The final question raised by defendant’s Motion to Dismiss is whether or not defendant’s employees are engaged in commerce or in the production of goods for commerce? It is well established that coverage under the Act depends upon the character of the employment and not the nature of the employer’s business. Kirschbaum Co. v. Walling, 316 U.S. 517, 62 S.Ct. 1116, 86 L.Ed. 1638 (1941); Walling v. Jacksonville Paper Co., supra; Rucker v. First Nat. Bank of Miami, Okl., 138 F.2d 699 (CCA 10 1943). The employees of the defendant who were engaged “in installing, operating, maintaining, servicing, and constructing apparatus and equipment which is utilized to relay national television broadcasts to defendant’s subscribing customers”, as alleged in the complaint, are engaged in such work as would satisfy the test set down by the Supreme Court — that such employment be “so directly and vitally related to the functioning of an instrumentality * * * of interstate commerce as to be, in practical effect, a part of it”. Mitchell v. C. W. Vollmer & Co., 349 U.S. 427, 75 S.Ct. 860, 99 L.Ed. 1196 (1955). Such pleaded employment is directly and vitally related to the functioning of the instrumentality of commerce.
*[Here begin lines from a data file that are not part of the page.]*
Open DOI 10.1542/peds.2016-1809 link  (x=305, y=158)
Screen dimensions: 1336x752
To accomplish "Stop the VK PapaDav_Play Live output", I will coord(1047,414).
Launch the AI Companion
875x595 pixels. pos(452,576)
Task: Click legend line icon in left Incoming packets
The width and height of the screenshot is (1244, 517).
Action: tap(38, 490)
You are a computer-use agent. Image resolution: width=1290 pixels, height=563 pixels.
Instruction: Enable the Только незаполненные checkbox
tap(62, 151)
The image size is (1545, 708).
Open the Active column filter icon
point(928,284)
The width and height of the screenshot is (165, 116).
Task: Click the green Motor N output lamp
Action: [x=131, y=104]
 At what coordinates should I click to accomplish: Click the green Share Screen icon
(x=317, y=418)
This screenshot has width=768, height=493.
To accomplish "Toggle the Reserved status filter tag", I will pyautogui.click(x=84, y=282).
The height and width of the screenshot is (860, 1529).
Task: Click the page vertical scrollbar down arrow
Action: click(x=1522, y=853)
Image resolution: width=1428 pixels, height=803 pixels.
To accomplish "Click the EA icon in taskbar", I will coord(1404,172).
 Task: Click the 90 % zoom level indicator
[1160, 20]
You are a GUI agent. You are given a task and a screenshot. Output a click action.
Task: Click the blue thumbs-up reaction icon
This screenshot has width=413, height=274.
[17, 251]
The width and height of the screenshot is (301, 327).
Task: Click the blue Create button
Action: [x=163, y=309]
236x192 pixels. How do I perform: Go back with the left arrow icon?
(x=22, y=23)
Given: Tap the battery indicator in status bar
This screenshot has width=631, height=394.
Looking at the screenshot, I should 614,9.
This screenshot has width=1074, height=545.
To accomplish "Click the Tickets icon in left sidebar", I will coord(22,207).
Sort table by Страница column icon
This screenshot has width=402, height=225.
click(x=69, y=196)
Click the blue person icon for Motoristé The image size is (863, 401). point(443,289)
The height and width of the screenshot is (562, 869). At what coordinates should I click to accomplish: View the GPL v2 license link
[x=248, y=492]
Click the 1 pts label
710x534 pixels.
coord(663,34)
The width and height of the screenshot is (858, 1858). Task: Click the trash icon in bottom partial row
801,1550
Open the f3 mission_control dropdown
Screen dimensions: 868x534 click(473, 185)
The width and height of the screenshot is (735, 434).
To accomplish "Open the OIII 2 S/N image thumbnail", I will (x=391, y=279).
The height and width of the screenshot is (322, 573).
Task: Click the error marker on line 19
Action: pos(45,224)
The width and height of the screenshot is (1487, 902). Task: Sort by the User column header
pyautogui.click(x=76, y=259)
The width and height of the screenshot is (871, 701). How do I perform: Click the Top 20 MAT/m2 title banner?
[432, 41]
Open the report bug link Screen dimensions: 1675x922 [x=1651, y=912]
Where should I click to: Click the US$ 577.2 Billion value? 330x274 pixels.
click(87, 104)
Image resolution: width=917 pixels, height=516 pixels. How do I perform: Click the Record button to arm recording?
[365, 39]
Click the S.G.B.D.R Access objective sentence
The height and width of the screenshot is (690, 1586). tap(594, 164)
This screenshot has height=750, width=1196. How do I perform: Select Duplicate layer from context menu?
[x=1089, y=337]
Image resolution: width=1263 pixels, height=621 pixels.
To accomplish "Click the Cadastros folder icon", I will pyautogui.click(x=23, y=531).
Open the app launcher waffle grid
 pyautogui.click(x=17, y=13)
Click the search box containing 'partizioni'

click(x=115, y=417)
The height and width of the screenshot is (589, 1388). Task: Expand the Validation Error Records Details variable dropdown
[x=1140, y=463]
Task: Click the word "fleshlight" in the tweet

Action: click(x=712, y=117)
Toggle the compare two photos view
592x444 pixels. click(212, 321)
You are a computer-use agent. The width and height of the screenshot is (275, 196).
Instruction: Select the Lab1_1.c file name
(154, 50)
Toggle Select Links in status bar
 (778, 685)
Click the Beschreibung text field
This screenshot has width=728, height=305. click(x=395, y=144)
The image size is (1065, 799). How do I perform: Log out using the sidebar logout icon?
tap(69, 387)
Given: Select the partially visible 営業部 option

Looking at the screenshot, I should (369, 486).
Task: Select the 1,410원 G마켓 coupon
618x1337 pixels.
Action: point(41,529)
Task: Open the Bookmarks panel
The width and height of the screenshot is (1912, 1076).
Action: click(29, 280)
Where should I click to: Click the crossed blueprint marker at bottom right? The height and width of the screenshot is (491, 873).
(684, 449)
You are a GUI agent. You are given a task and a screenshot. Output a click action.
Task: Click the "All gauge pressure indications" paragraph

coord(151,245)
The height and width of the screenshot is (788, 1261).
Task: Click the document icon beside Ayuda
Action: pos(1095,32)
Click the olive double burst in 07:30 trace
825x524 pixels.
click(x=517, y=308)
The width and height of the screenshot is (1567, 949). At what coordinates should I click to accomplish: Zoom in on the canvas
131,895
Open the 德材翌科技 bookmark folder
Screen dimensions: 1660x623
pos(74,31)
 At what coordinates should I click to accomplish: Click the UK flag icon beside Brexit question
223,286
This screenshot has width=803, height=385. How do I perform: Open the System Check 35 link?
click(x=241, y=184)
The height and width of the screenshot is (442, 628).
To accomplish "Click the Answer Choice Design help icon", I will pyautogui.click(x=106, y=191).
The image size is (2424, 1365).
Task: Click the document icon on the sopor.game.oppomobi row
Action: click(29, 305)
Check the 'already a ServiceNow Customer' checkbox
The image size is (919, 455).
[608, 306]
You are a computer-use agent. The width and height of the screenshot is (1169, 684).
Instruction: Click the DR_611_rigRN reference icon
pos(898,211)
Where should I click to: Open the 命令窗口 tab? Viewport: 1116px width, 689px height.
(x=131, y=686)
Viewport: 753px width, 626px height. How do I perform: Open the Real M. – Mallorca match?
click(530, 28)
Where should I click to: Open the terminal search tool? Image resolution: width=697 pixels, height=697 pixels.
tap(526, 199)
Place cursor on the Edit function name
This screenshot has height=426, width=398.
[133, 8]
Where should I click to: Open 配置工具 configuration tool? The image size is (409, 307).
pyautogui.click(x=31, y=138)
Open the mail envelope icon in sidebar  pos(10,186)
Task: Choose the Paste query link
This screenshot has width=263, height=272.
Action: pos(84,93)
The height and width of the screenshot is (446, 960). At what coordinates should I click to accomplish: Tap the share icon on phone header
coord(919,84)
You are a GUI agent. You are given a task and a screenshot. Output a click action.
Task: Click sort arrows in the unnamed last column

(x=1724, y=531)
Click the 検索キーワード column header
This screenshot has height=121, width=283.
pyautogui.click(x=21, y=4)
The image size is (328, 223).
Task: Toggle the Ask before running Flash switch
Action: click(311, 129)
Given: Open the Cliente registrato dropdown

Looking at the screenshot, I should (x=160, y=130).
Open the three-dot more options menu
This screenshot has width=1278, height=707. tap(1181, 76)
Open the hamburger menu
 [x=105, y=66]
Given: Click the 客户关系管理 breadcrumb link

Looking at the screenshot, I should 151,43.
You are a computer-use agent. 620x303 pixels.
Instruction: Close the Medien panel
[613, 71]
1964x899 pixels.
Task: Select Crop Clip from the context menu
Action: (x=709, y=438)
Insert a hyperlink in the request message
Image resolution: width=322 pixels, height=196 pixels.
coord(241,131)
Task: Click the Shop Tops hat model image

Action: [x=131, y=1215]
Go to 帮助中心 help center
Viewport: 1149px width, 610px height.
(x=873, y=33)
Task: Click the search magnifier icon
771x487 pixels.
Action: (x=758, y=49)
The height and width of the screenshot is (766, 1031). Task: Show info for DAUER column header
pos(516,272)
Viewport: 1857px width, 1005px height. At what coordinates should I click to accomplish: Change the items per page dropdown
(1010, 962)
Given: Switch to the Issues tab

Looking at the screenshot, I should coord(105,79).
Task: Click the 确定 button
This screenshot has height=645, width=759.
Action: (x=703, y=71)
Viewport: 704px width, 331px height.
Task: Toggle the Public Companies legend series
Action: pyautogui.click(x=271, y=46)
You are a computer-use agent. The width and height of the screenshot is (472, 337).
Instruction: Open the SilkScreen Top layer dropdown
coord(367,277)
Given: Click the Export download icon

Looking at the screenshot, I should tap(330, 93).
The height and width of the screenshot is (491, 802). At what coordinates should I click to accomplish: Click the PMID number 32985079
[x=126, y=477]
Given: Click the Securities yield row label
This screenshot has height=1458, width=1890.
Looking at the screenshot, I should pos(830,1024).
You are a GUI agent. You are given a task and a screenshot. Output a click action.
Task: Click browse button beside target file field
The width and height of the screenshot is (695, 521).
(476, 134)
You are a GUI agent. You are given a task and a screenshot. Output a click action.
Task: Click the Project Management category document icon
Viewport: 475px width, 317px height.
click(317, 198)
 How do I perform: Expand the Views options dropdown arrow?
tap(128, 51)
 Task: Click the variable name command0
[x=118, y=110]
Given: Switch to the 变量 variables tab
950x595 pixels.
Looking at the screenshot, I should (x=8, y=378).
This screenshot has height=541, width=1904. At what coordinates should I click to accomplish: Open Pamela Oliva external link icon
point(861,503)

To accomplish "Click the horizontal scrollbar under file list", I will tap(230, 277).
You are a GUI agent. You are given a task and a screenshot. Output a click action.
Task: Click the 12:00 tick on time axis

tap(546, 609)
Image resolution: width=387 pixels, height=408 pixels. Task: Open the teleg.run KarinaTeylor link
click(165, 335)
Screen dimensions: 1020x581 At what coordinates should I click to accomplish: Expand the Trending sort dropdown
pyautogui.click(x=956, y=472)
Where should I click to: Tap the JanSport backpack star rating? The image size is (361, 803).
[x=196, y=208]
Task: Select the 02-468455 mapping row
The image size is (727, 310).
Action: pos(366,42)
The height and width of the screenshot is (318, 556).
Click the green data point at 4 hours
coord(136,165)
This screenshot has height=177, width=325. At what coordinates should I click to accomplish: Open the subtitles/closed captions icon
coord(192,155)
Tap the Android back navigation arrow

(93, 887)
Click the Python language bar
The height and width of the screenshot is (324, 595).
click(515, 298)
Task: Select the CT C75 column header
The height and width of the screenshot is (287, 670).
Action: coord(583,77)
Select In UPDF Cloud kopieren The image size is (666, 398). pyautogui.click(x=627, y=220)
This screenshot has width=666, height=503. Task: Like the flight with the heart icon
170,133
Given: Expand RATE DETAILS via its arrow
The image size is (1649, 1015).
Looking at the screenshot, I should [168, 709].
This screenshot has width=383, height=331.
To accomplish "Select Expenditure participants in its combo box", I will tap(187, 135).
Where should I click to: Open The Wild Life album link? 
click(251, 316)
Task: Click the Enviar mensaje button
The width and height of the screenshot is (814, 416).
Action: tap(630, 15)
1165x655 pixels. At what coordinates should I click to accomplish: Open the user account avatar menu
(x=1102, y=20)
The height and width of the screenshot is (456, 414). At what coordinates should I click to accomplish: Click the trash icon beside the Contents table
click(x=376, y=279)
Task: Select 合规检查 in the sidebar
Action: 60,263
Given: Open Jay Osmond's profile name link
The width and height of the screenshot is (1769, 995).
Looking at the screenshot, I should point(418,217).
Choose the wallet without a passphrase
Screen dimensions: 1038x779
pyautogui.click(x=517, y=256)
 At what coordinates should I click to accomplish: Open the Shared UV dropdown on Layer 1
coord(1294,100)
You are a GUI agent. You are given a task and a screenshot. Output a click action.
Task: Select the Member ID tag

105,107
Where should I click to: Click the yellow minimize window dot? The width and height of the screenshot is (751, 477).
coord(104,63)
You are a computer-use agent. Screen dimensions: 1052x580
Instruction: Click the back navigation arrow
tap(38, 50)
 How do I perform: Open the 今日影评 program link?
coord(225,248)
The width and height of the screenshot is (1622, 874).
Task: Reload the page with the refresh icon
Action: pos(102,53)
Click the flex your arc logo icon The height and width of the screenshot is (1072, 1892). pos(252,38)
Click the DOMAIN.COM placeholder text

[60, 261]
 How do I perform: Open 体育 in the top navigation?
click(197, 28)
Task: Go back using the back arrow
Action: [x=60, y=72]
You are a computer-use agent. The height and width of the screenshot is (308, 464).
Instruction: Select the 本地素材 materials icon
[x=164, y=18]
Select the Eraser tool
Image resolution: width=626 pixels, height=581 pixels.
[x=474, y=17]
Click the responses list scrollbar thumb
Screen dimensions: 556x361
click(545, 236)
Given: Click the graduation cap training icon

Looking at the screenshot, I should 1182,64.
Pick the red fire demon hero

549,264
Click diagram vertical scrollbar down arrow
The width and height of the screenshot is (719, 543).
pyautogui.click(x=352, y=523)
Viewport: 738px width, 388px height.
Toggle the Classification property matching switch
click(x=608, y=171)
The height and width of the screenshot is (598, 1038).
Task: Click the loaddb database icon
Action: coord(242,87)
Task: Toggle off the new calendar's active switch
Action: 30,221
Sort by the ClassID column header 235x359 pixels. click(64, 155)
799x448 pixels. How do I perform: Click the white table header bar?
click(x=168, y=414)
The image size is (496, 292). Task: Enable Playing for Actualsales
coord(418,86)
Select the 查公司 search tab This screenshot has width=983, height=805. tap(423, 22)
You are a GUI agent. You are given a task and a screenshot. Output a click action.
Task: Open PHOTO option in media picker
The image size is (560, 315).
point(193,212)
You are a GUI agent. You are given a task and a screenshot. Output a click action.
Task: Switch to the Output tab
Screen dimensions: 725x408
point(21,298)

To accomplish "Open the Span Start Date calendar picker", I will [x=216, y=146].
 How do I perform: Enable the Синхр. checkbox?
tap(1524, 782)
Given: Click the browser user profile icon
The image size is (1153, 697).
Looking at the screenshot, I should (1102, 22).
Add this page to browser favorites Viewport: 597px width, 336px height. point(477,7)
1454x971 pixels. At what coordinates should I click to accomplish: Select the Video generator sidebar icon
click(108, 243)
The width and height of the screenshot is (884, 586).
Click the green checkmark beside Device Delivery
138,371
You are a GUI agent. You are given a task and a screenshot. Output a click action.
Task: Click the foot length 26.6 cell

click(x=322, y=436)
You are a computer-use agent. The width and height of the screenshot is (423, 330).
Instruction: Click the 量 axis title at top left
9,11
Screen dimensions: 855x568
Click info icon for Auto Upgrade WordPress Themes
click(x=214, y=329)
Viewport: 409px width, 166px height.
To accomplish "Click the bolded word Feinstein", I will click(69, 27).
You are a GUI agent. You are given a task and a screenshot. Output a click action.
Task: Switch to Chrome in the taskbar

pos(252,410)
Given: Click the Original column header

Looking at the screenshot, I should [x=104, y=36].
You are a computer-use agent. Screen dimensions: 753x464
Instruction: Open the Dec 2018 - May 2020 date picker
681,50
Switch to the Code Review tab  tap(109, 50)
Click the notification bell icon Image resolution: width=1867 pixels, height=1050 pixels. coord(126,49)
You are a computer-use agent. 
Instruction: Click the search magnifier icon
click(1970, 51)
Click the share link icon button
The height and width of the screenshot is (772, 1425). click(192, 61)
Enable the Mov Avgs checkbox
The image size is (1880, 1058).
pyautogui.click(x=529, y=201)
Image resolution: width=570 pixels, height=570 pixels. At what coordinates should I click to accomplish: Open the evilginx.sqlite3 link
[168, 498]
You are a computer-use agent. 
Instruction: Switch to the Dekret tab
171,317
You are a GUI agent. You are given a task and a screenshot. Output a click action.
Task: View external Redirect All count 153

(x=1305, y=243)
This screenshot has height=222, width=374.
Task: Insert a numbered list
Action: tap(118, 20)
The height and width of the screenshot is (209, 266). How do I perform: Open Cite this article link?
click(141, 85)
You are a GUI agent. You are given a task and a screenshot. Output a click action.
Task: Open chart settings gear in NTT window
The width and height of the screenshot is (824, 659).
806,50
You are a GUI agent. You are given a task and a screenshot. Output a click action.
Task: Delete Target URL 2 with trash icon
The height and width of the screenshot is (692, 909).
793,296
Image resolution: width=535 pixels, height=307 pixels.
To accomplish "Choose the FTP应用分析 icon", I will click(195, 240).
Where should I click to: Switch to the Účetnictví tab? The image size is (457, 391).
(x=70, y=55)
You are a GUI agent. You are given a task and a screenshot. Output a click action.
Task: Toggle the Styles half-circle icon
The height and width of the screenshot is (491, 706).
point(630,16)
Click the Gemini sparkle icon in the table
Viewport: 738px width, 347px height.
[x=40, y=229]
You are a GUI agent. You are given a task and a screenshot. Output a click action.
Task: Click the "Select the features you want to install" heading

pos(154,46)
In fact, without such the instrumentality itself could obviously not function.

. Plaintiff’s complaint does not allege that the subscribing customers of defendant were interstate or intrastate. It will be assumed for the purposes of the ruling that tbe subscribing customers of the defendant were all home viewers located within Perry County, Indiana.

. Plaintiff asserts that the case of Mitchell v. Rennekamp, 251 F.2d 488 (CCA 3 1957) decided this issue. Although the question was argued in the briefs, the Court, in its per curiam opinion, did not discuss tbe fact that the defendant radio station’s broadcasting radius was exclusively intrastate in bolding that the defendant’s employees were within the coverage of the Act.